What is being asked
Can you write out all of the records again, substituting "point" for every "coordinate pair" and changing nothing else? Leave the pictures out.

Records shown
|---|

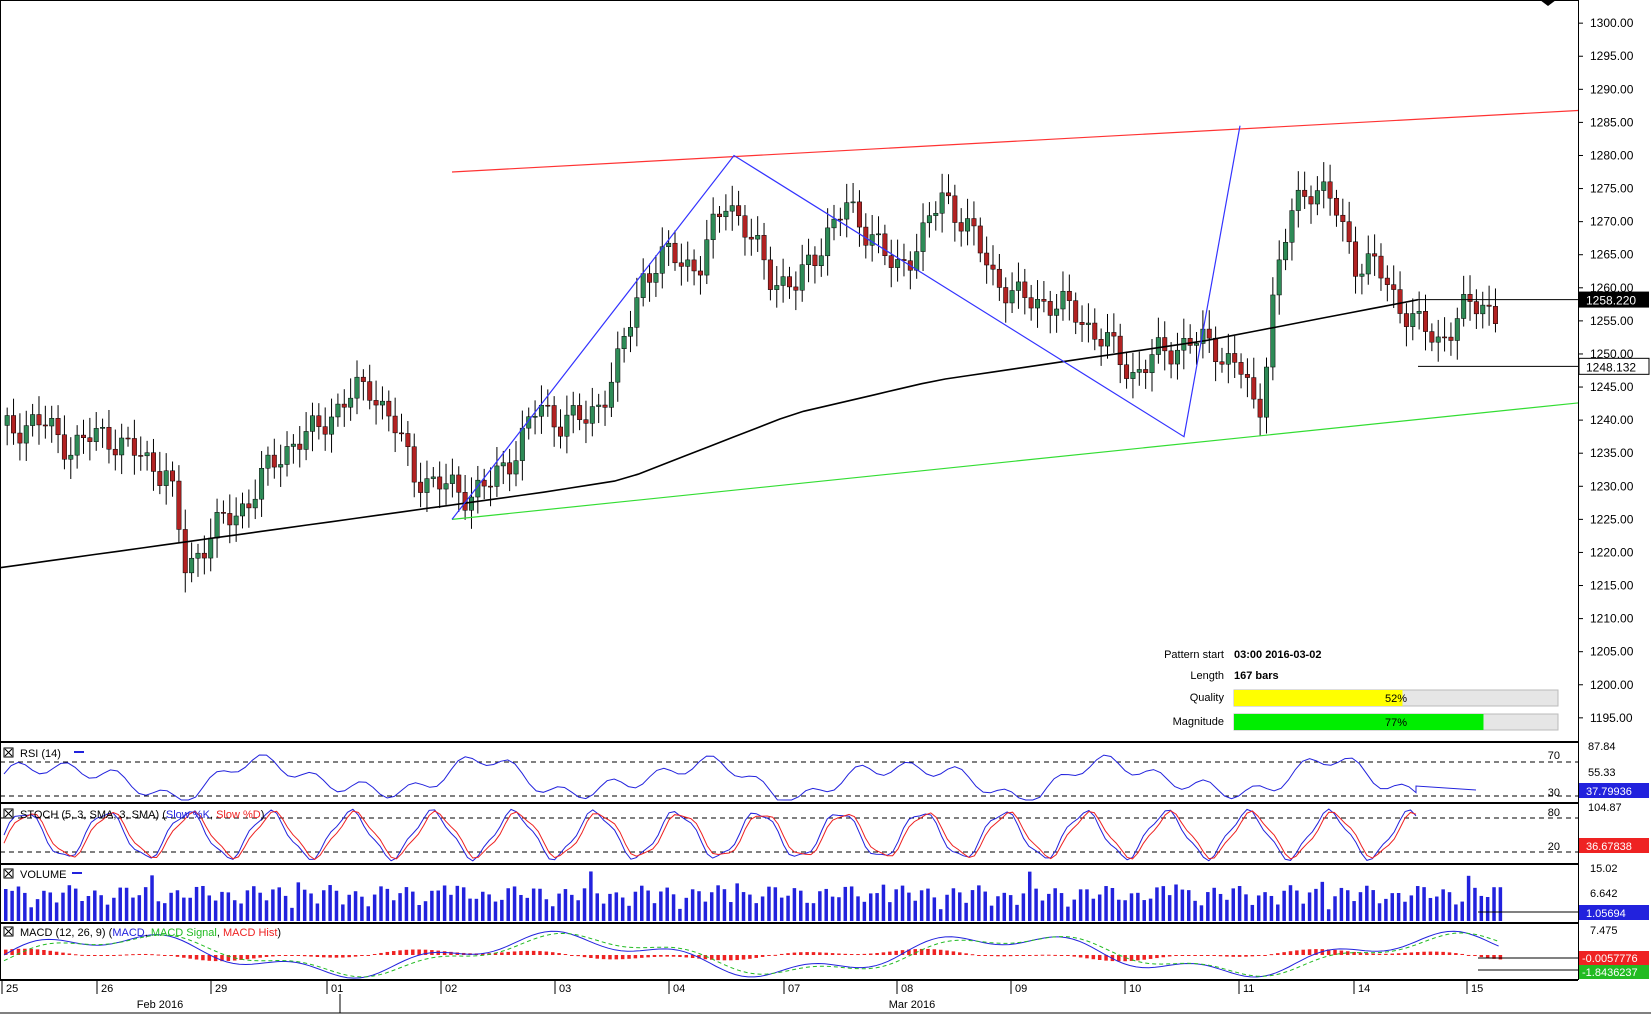  What do you see at coordinates (1554, 756) in the screenshot?
I see `rsi-level-70-label: 70` at bounding box center [1554, 756].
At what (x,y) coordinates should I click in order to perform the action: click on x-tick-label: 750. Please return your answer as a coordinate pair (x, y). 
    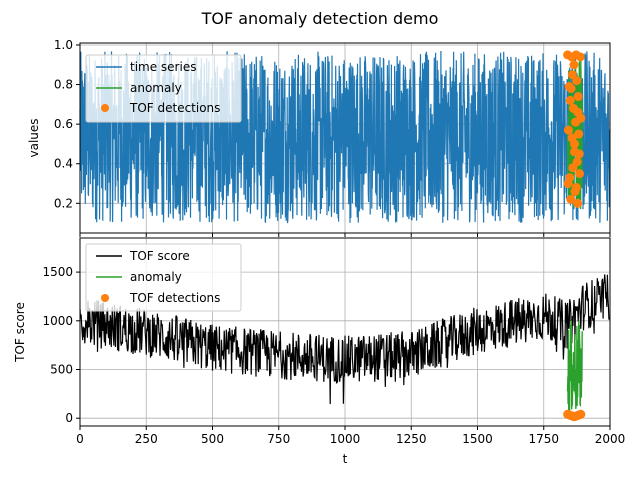
    Looking at the image, I should click on (278, 439).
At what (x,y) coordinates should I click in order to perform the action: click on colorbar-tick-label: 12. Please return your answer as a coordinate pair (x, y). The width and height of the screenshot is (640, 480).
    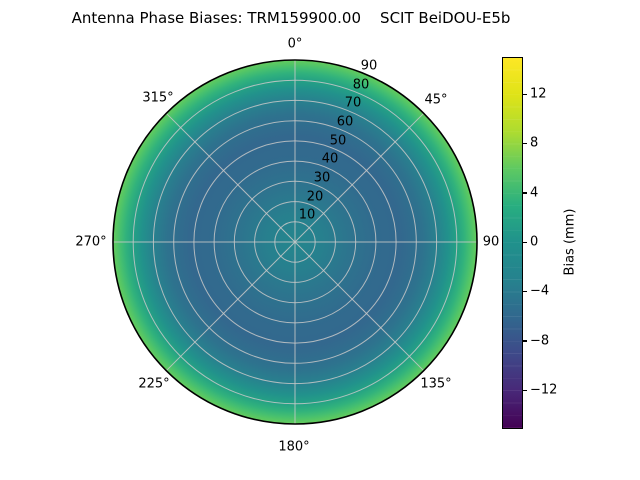
    Looking at the image, I should click on (538, 94).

|---|

The answer
  What do you see at coordinates (1554, 756) in the screenshot?
I see `rsi-level-70-label: 70` at bounding box center [1554, 756].
At what (x,y) coordinates should I click in order to perform the action: click on x-tick-label: 750. Please return your answer as a point (x, y). 
    Looking at the image, I should click on (278, 439).
At what (x,y) coordinates should I click in order to perform the action: click on colorbar-tick-label: 12. Please return your answer as a point (x, y). The width and height of the screenshot is (640, 480).
    Looking at the image, I should click on (538, 94).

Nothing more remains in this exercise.